● Task to carry out:
Copy every line below. Do not alter any of them.

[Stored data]
#####

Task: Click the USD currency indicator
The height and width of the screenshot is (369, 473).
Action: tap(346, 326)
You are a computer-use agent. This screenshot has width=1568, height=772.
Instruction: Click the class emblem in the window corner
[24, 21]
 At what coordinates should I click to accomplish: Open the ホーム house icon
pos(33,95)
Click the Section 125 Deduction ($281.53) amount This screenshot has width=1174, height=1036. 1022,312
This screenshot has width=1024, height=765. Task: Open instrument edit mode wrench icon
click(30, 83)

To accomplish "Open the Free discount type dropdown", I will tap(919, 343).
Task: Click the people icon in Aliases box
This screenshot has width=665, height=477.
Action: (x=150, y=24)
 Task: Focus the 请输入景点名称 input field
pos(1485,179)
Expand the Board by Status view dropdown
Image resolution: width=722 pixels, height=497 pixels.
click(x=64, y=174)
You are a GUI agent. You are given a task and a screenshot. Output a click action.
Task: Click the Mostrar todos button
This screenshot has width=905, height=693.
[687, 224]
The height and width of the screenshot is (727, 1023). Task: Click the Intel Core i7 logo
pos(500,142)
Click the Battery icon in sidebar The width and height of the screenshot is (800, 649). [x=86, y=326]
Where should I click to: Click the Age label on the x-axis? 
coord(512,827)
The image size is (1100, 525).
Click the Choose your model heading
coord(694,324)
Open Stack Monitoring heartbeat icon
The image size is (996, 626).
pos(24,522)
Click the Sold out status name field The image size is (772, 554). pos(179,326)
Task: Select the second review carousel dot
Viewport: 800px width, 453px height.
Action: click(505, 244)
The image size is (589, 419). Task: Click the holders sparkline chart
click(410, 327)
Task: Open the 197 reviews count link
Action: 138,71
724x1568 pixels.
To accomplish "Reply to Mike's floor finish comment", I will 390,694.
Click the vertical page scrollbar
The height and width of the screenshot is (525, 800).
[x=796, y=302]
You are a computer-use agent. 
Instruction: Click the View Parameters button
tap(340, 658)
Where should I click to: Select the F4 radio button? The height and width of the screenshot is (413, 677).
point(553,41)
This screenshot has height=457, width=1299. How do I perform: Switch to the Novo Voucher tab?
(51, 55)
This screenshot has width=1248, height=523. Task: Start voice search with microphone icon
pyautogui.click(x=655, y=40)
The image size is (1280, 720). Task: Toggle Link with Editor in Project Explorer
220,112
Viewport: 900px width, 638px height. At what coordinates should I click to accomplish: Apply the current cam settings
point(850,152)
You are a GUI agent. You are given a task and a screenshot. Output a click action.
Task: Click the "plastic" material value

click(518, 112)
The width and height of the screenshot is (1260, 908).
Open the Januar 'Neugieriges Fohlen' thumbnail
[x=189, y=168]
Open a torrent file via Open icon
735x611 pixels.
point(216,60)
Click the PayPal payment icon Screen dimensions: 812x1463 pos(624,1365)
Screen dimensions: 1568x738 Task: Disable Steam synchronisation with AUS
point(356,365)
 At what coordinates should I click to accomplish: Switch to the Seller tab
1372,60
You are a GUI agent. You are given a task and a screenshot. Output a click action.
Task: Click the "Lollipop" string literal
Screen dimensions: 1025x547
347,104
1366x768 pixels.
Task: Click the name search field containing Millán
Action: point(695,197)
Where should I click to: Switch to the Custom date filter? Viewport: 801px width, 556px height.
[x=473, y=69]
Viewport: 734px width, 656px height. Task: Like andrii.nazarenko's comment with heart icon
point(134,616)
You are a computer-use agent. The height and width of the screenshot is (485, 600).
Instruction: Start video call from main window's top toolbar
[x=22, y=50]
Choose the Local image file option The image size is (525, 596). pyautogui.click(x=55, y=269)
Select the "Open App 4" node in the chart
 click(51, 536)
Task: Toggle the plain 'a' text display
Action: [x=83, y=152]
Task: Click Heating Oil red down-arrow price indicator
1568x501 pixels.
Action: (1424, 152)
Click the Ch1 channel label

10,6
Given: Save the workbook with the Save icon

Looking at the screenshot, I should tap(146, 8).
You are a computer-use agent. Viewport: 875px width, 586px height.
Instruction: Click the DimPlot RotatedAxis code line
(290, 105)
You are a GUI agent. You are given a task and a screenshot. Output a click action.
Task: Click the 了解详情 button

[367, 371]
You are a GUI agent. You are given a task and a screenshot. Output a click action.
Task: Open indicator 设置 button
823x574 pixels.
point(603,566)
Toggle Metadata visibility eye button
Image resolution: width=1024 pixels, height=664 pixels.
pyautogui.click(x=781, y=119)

#####

● Written answer:
Task: Click the USD currency indicator
The height and width of the screenshot is (369, 473).
Action: tap(346, 326)
You are a computer-use agent. This screenshot has width=1568, height=772.
Instruction: Click the class emblem in the window corner
[24, 21]
 At what coordinates should I click to accomplish: Open the ホーム house icon
pos(33,95)
Click the Section 125 Deduction ($281.53) amount This screenshot has width=1174, height=1036. 1022,312
This screenshot has width=1024, height=765. Task: Open instrument edit mode wrench icon
click(30, 83)

To accomplish "Open the Free discount type dropdown", I will tap(919, 343).
Task: Click the people icon in Aliases box
This screenshot has width=665, height=477.
Action: (x=150, y=24)
 Task: Focus the 请输入景点名称 input field
pos(1485,179)
Expand the Board by Status view dropdown
Image resolution: width=722 pixels, height=497 pixels.
click(x=64, y=174)
You are a GUI agent. You are given a task and a screenshot. Output a click action.
Task: Click the Mostrar todos button
This screenshot has width=905, height=693.
[687, 224]
The height and width of the screenshot is (727, 1023). Task: Click the Intel Core i7 logo
pos(500,142)
Click the Battery icon in sidebar The width and height of the screenshot is (800, 649). [x=86, y=326]
Where should I click to: Click the Age label on the x-axis? 
coord(512,827)
The image size is (1100, 525).
Click the Choose your model heading
coord(694,324)
Open Stack Monitoring heartbeat icon
The image size is (996, 626).
pos(24,522)
Click the Sold out status name field The image size is (772, 554). pos(179,326)
Task: Select the second review carousel dot
Viewport: 800px width, 453px height.
Action: click(505, 244)
The image size is (589, 419). Task: Click the holders sparkline chart
click(410, 327)
Task: Open the 197 reviews count link
Action: 138,71
724x1568 pixels.
To accomplish "Reply to Mike's floor finish comment", I will 390,694.
Click the vertical page scrollbar
The height and width of the screenshot is (525, 800).
[x=796, y=302]
You are a computer-use agent. 
Instruction: Click the View Parameters button
tap(340, 658)
Where should I click to: Select the F4 radio button? The height and width of the screenshot is (413, 677).
point(553,41)
This screenshot has height=457, width=1299. How do I perform: Switch to the Novo Voucher tab?
(51, 55)
This screenshot has width=1248, height=523. Task: Start voice search with microphone icon
pyautogui.click(x=655, y=40)
The image size is (1280, 720). Task: Toggle Link with Editor in Project Explorer
220,112
Viewport: 900px width, 638px height. At what coordinates should I click to accomplish: Apply the current cam settings
point(850,152)
You are a GUI agent. You are given a task and a screenshot. Output a click action.
Task: Click the "plastic" material value

click(518, 112)
The width and height of the screenshot is (1260, 908).
Open the Januar 'Neugieriges Fohlen' thumbnail
[x=189, y=168]
Open a torrent file via Open icon
735x611 pixels.
point(216,60)
Click the PayPal payment icon Screen dimensions: 812x1463 pos(624,1365)
Screen dimensions: 1568x738 Task: Disable Steam synchronisation with AUS
point(356,365)
 At what coordinates should I click to accomplish: Switch to the Seller tab
1372,60
You are a GUI agent. You are given a task and a screenshot. Output a click action.
Task: Click the "Lollipop" string literal
Screen dimensions: 1025x547
347,104
1366x768 pixels.
Task: Click the name search field containing Millán
Action: point(695,197)
Where should I click to: Switch to the Custom date filter? Viewport: 801px width, 556px height.
[x=473, y=69]
Viewport: 734px width, 656px height. Task: Like andrii.nazarenko's comment with heart icon
point(134,616)
You are a computer-use agent. The height and width of the screenshot is (485, 600).
Instruction: Start video call from main window's top toolbar
[x=22, y=50]
Choose the Local image file option The image size is (525, 596). pyautogui.click(x=55, y=269)
Select the "Open App 4" node in the chart
 click(51, 536)
Task: Toggle the plain 'a' text display
Action: [x=83, y=152]
Task: Click Heating Oil red down-arrow price indicator
1568x501 pixels.
Action: (1424, 152)
Click the Ch1 channel label

10,6
Given: Save the workbook with the Save icon

Looking at the screenshot, I should tap(146, 8).
You are a computer-use agent. Viewport: 875px width, 586px height.
Instruction: Click the DimPlot RotatedAxis code line
(290, 105)
You are a GUI agent. You are given a task and a screenshot. Output a click action.
Task: Click the 了解详情 button

[367, 371]
You are a GUI agent. You are given a task and a screenshot. Output a click action.
Task: Open indicator 设置 button
823x574 pixels.
point(603,566)
Toggle Metadata visibility eye button
Image resolution: width=1024 pixels, height=664 pixels.
pyautogui.click(x=781, y=119)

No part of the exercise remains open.